Жизнь моя сложилась вполне благополучно. Живу в селе, все мне здесь знакомо; ночью видны звезды, а днем облака. Быт налажен, домик небольшой, но еще по застойному времени завешан коврами, обустроен. Работа чистая, в библиотеке, а что деньги не платят, обидно, конечно, но не всегда же так будет. До обеда усмиряю в читальном зале пенсионеров, что приходят полистать газеты и каждый раз ввязываются в политические распри друг с другом; после обеда вожусь с редкими школьниками, перетолковывая им книжки по внеклассному чтению. Вечером… Раньше я мечтала о возлюбленном, о необыкновенном, идеальном мужчине. Представляла его непьющим, некурящим, состоятельным, красивым, энциклопедического ума, обладателем изысканных, рыцарских манер. А друг мой теперешний оказался совсем непохожим на вечерние грезы: он любит выпить — в хорошей компании и просто для настроения; может выкурить с расстройства сразу полпачки; ухаживает неумело и с явным изумлением, что ему приходится это делать; и вообще, как сразу выяснилось, человек он не свободный, женатый. Но я люблю его, и мне все в нем нравится: и абсолютное несовпадение с моими вечерними фантазиями; и его самостоятельность, особость; а главное, нравится то, что почти уже не попадается в людях — высокий душевный строй.
Встречаться нам тяжело: мало того, что мы живем порознь, так еще и далеко друг от друга. Если выбирается он ко мне, то я тащу из погреба квашеную капусту, огурцы соленые, готовлю картошку со свининой, завариваю с липой чай. Потом люблю смотреть, как он ест, люблю слушать о том, что должна быть в повседневности простая основа — два-три основных вкуса, а когда их начинают мельчить, смешивать, путать, ничего толкового не выйдет.
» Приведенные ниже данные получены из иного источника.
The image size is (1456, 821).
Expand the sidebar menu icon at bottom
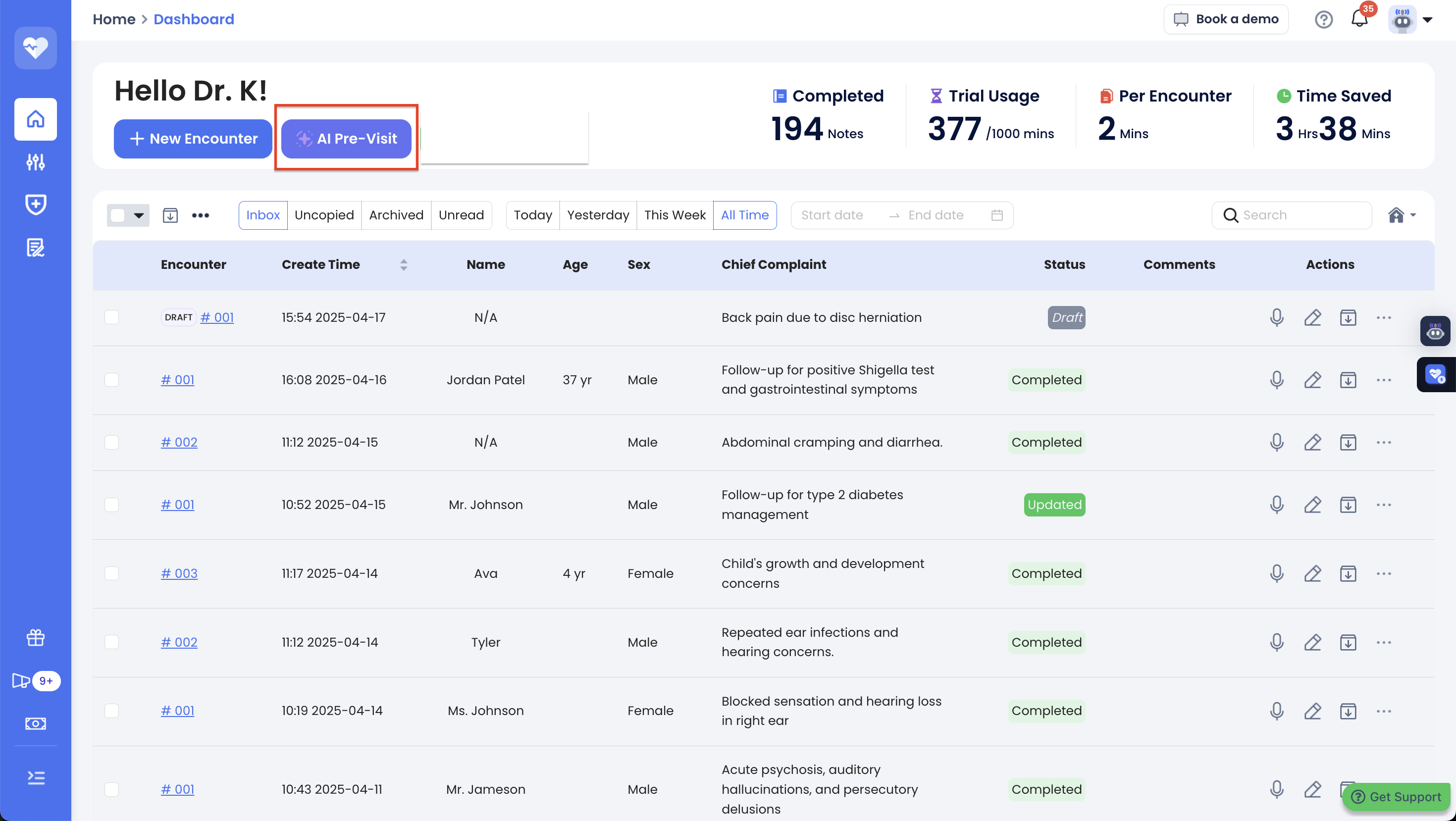coord(36,778)
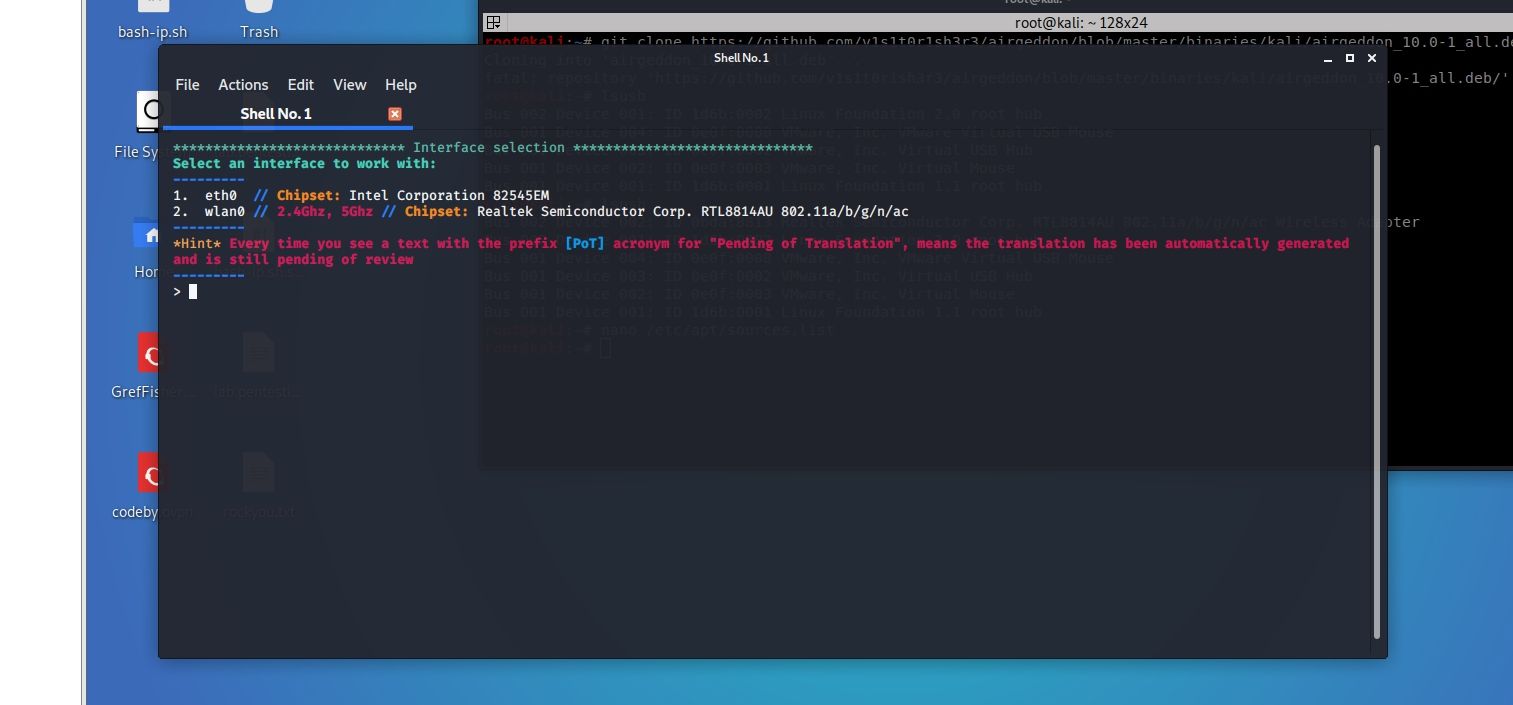This screenshot has width=1513, height=705.
Task: Select the bash-ip.sh desktop file
Action: [x=152, y=20]
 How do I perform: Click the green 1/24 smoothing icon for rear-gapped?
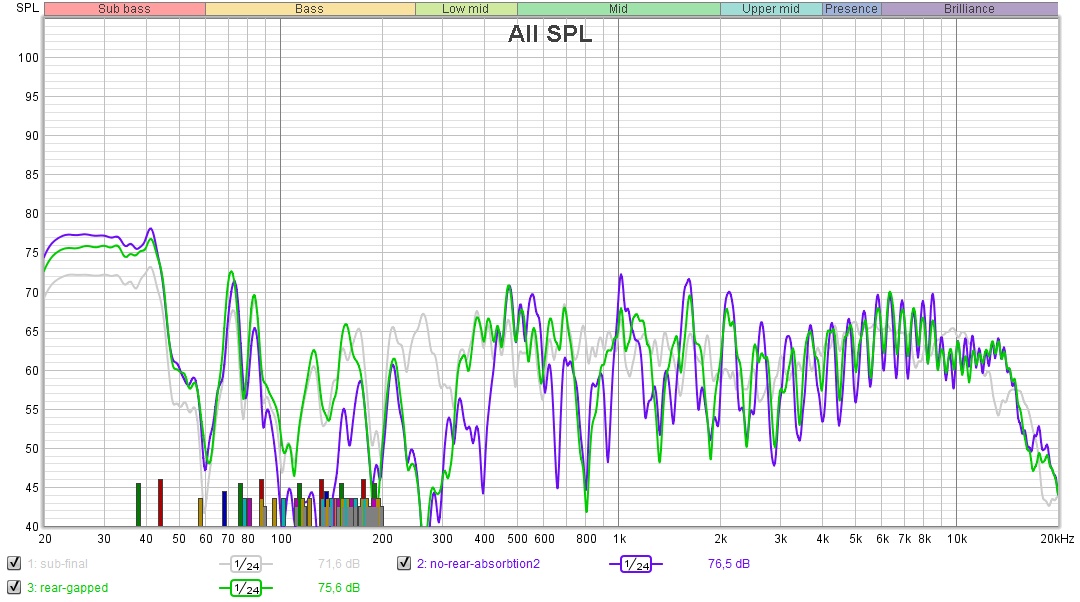pyautogui.click(x=245, y=588)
Мне хорошо с ним днем и ночью — не страшно. Когда мы далеко друг от друга, когда тоскливо бьет в старые скрипучие ставни ветер, мне грустно, но у меня все равно нет чувства отъединенности и обреченности. Я вспоминаю его ласку, его нежность, и на сердце у меня становится тепло-тепло, как будто я — маленькая девчушка, которая счастливо засыпает у мамы под боком, набегавшись по весенней земле. Одна большая, добрая мама у всех нас, и имя ей — любовь… Так думаю я в разлуке долгими ночами. И особенно тяжело мне весной, когда просыпается земля, когда спешит на родину дядя Федор Иванович, когда в деревьях просыпается кровь жизни, а в душе — надежды…
Но вот я приезжаю в город, мы идем, нацеловавшись до одури в липовой аллее, нам бесприютно — негде побыть вдвоем, и свободно — город большой и никому до нас нет дела. Мой друг может рассуждать на любые темы, и во всем он доходит до непостижимых, совершенно мной не сознаваемых вещей. А тут вдруг говорит просто — Знаешь, я однажды, лет пять или семь назад, провел такой эксперимент: поехал в поле, выбрал там березку, самую что ни на есть кривенькую, самую слабенькую, и посадил ее у себя под окном на даче. Стал за ней наблюдать, ухаживать. И ты представляешь, — живо поворачивается он ко мне, — теперь она совсем выровнялась! Такое деревце стало, — и мой друг пускается дальше уже в абстрактные рассуждения, и я слушаю его вполуха, почти ничего не понимая, а самой горько-горько, и я чувствую, как тихо, беззвучно стекают по щекам слезы.